TEXT BLOCK

CTRMA slates ‘workshop’ to name the ‘Y’ redesign project

August 15, 2012

Features of the LJA team’s winning Green Mobility proposal (above) included a regional park at the current HEB center site, a separate “Oak Hill Parkway” to serve a town center and the Austin Community College, and the relocation of Williamson Creek to allow U.S. 290 West to be widened at grade level. These are ideas that could be used in a long term mobility solution for the ‘Y’ area, according to CTRMA officials.

by Bobbie Jean Sawyer

The Central Texas Regional Mobility Authority (CTRMA) will host a workshop to develop a list of possible names for a potential redesign of the ‘Y’ intersection. The meeting will take place on Wednesday, August 29, from 6:30 p.m. to 9:00 p.m. at ACC Pinnacle Campus in the 10th floor meeting room.

Steve Pustelnyk, director of communications for CTRMA, said the forum is the first step in branding the mobility project to reflect the values of the Oak Hill community and will give officials the opportunity to learn about what’s really important to Oak Hill residents.

“That’s the primary objective at this point, to enlighten some of the team members about folks’ views on the community,” Pustelnyk said. “This is purely an exercise for us to better understand the community’s vision for the future and how that can best be represented with a name for the project and a name for the study process.”

CTRMA has invited community members who have been actively involved in mobility discussions previously, Pustelnyk said.

INFORMATION SUPPLIED

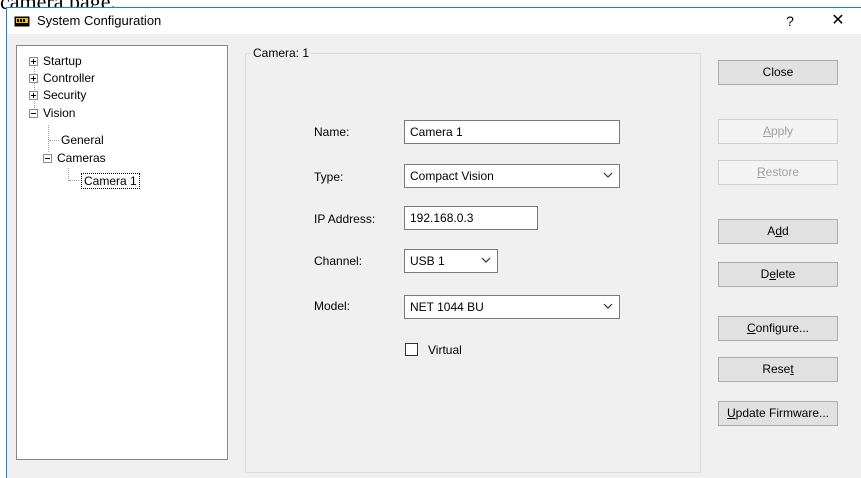  Describe the element at coordinates (428, 261) in the screenshot. I see `channel-select-value: USB 1` at that location.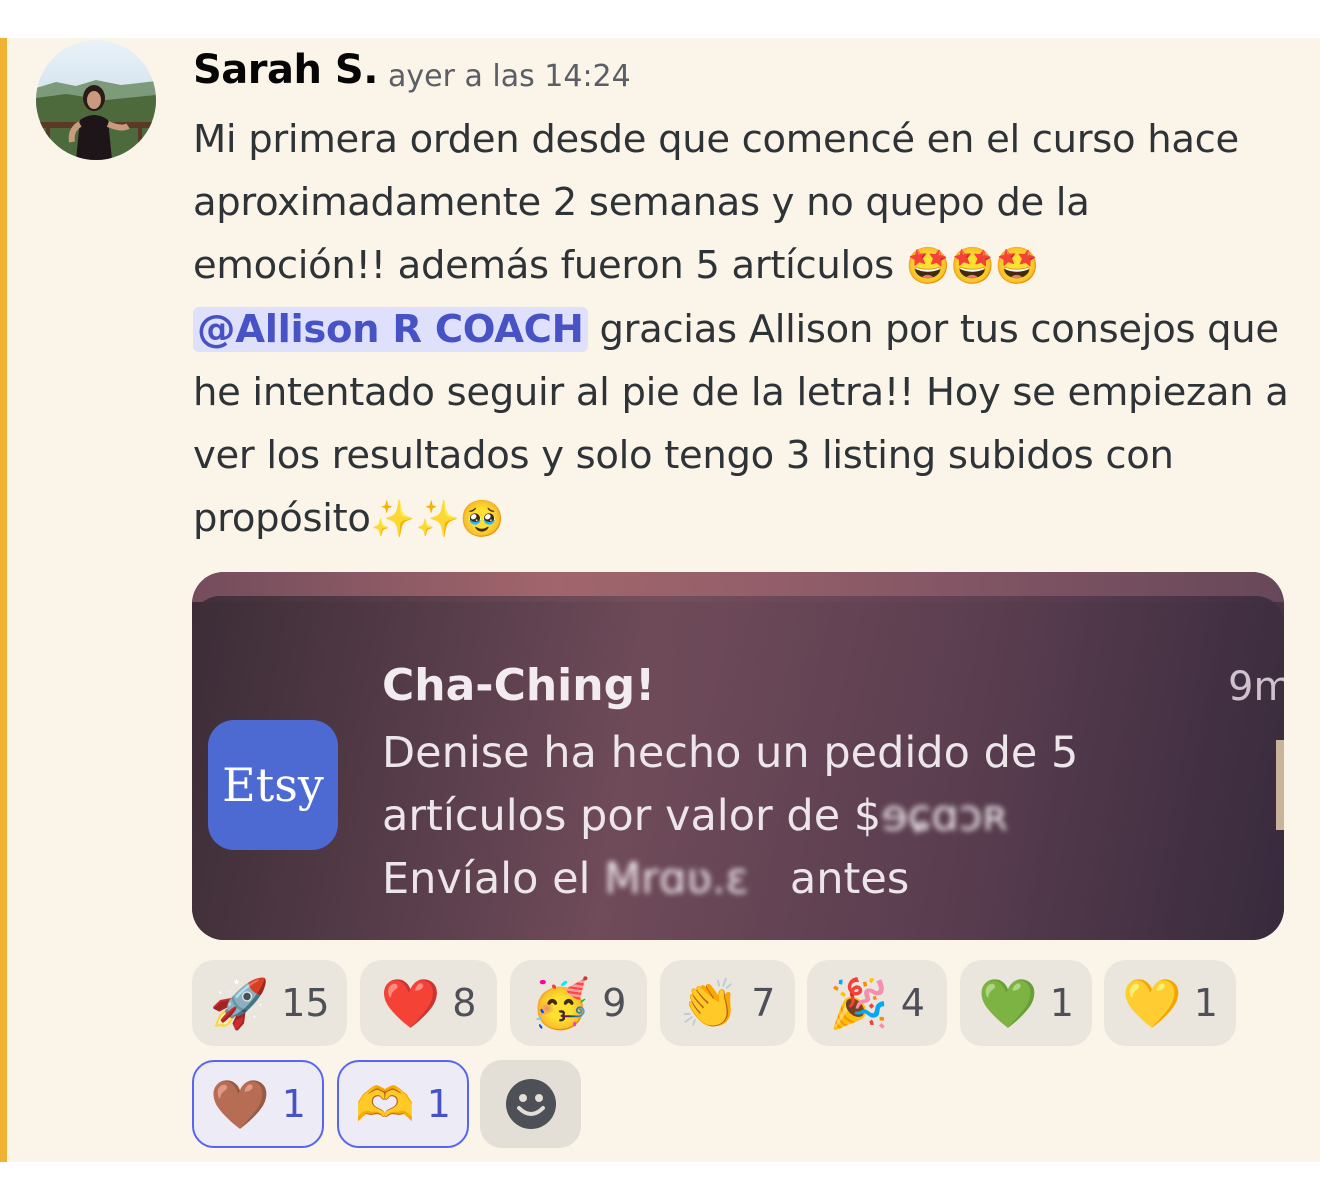 The image size is (1320, 1196). I want to click on reaction-party-popper: 🎉 4, so click(877, 1003).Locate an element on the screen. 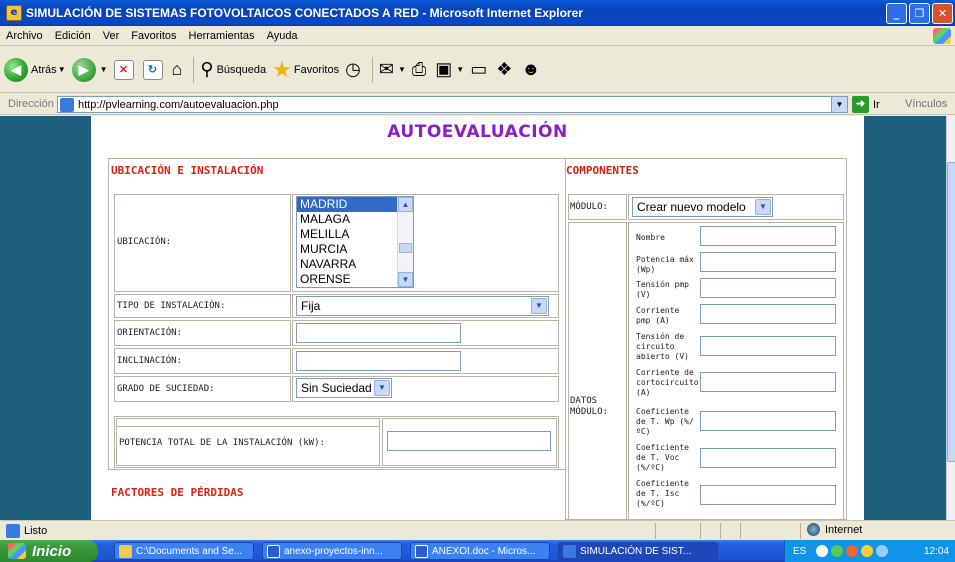  system-tray: ES 12:04 is located at coordinates (870, 551). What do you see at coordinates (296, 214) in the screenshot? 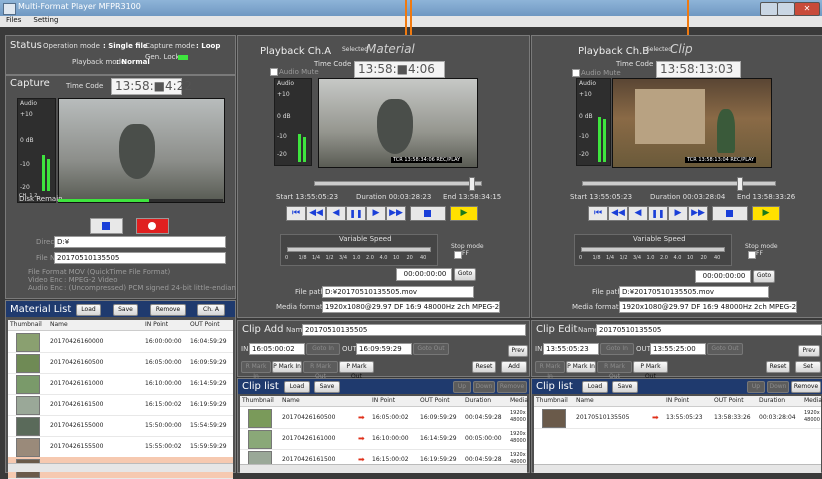
I see `cha-go-start-button: ⏮` at bounding box center [296, 214]. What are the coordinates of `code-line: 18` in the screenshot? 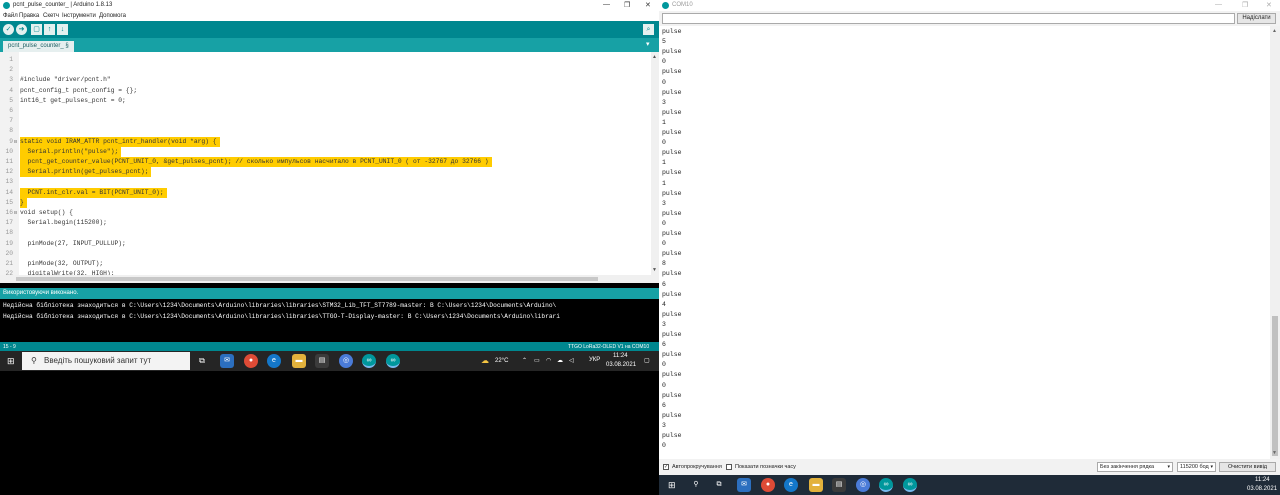 It's located at (326, 233).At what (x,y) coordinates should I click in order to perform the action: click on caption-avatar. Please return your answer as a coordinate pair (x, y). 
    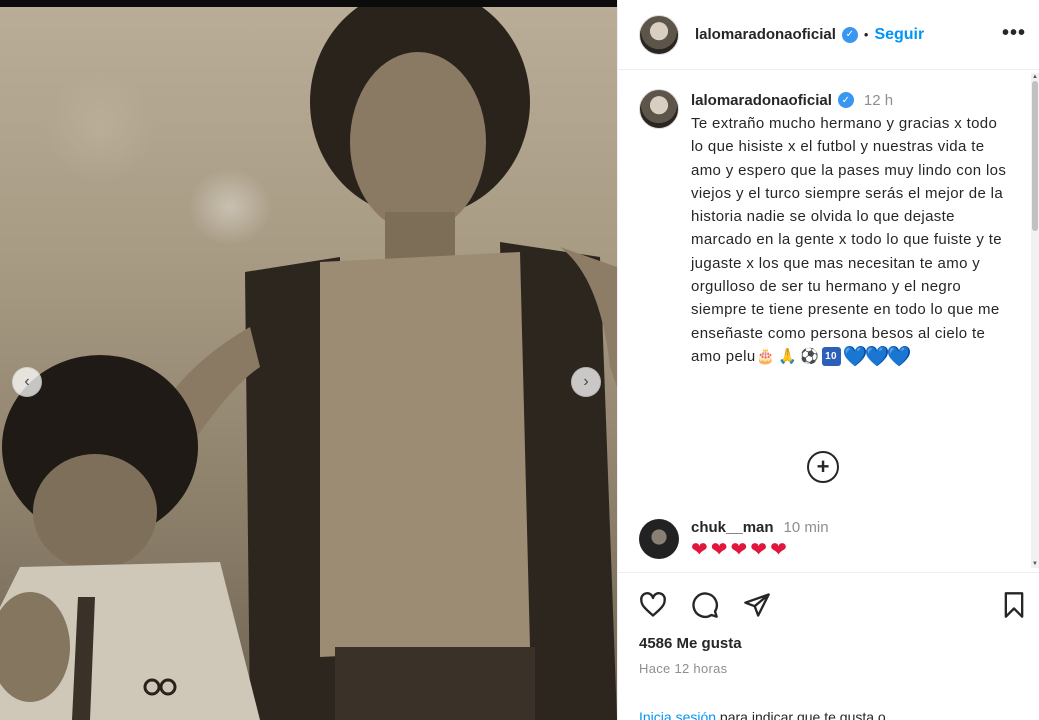
    Looking at the image, I should click on (659, 109).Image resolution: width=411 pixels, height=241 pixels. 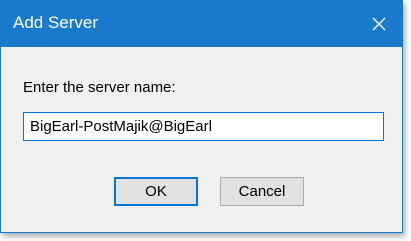 I want to click on cancel-button: Cancel, so click(x=262, y=192).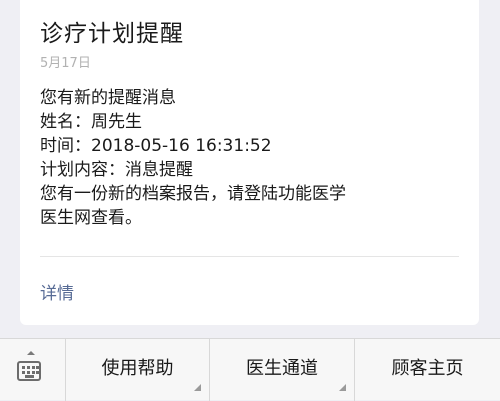  Describe the element at coordinates (250, 256) in the screenshot. I see `divider` at that location.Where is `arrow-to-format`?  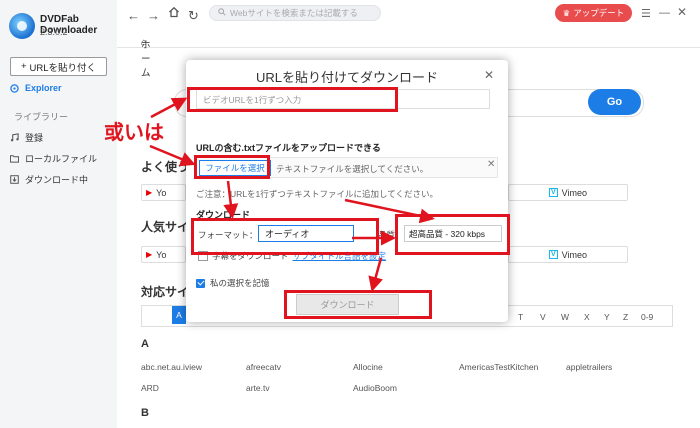 arrow-to-format is located at coordinates (231, 200).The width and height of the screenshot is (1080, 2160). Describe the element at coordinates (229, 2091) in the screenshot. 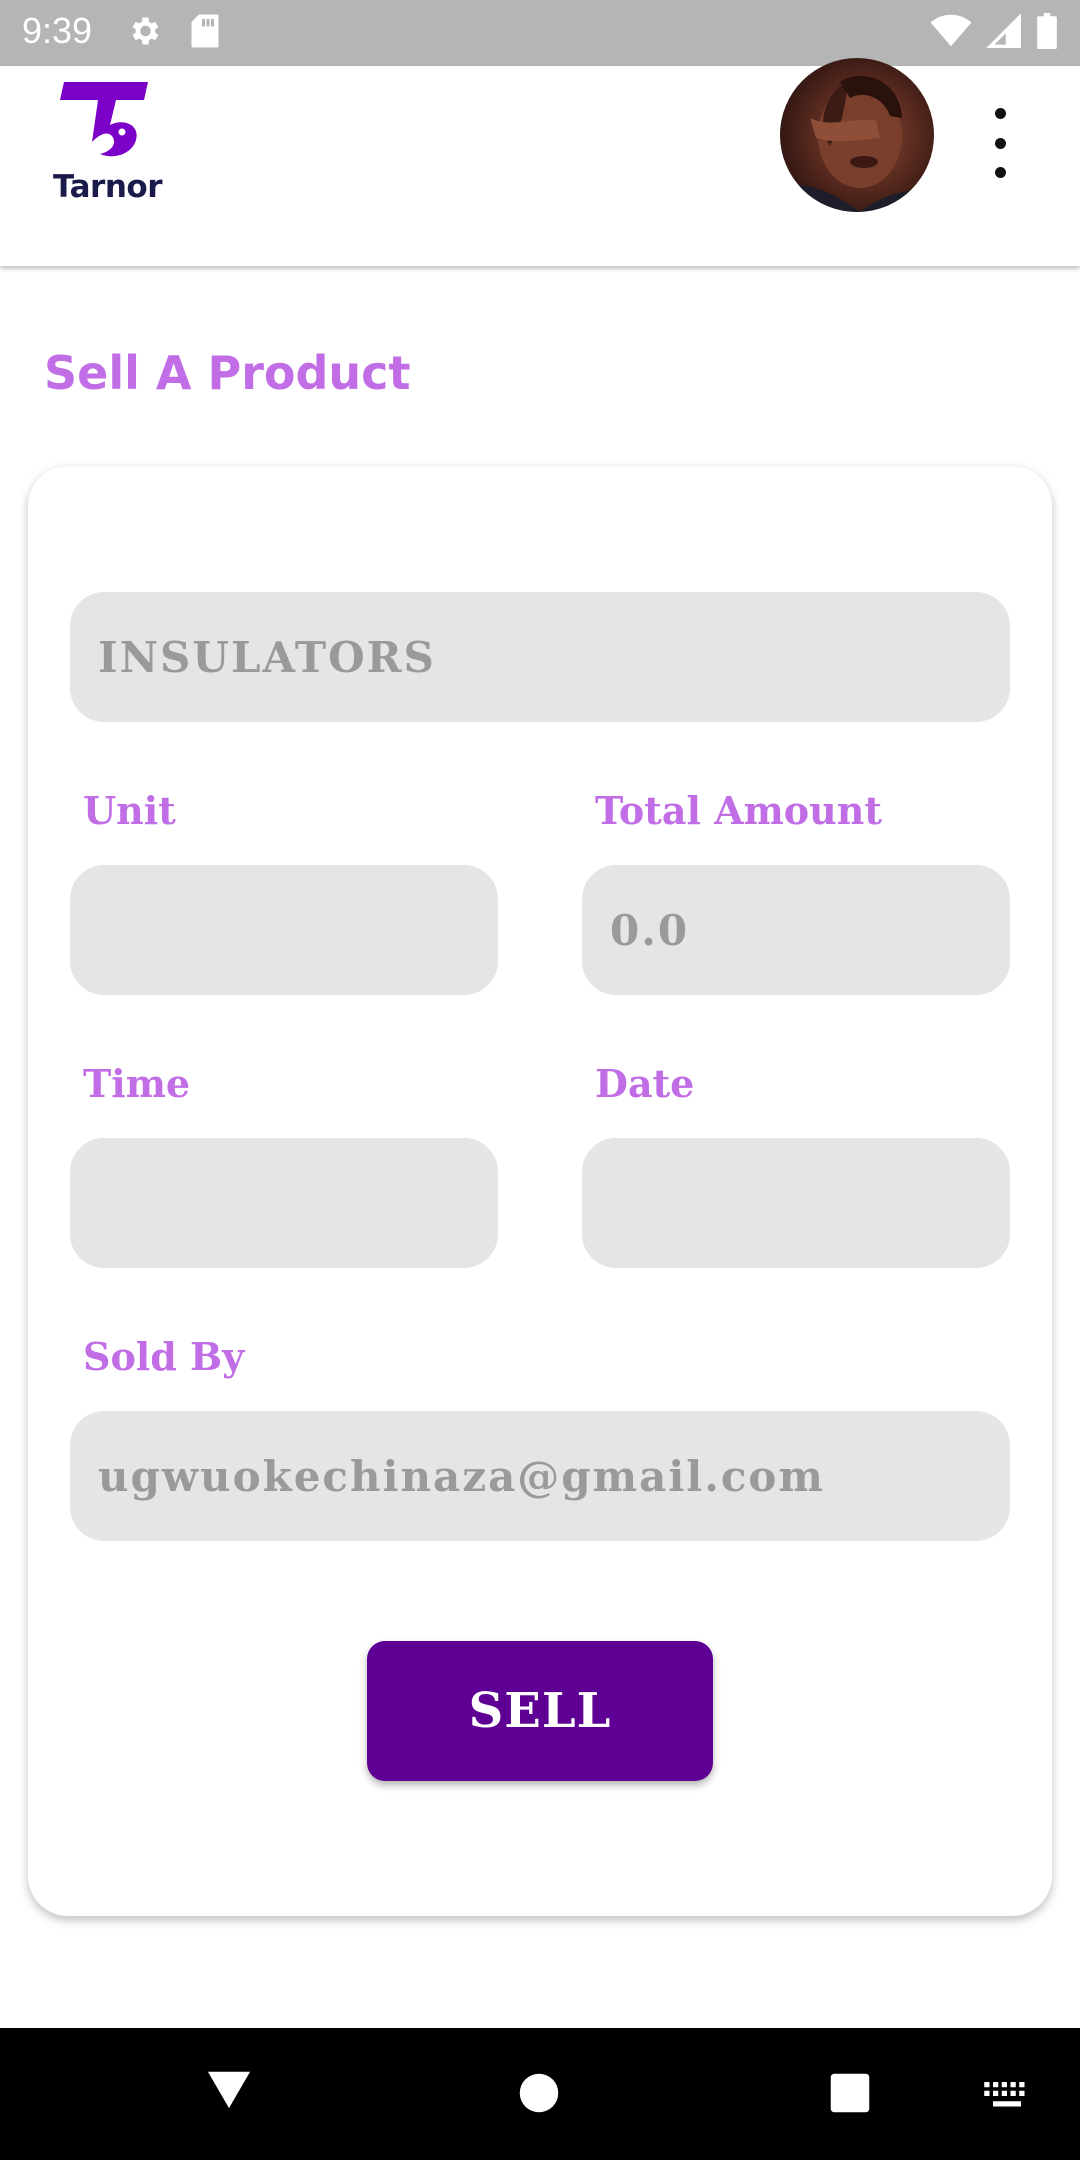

ASSIGNED TASK
Can you reproduce the passage of the CTRMA article starting with "The Central Texas" and going on through "floor meeting room."? The items have nothing to do with the CTRMA article.

RESPONSE BOX
The Central Texas Regional Mobility Authority (CTRMA) will host a workshop to develop a list of possible names for a potential redesign of the ‘Y’ intersection. The meeting will take place on Wednesday, August 29, from 6:30 p.m. to 9:00 p.m. at ACC Pinnacle Campus in the 10th floor meeting room.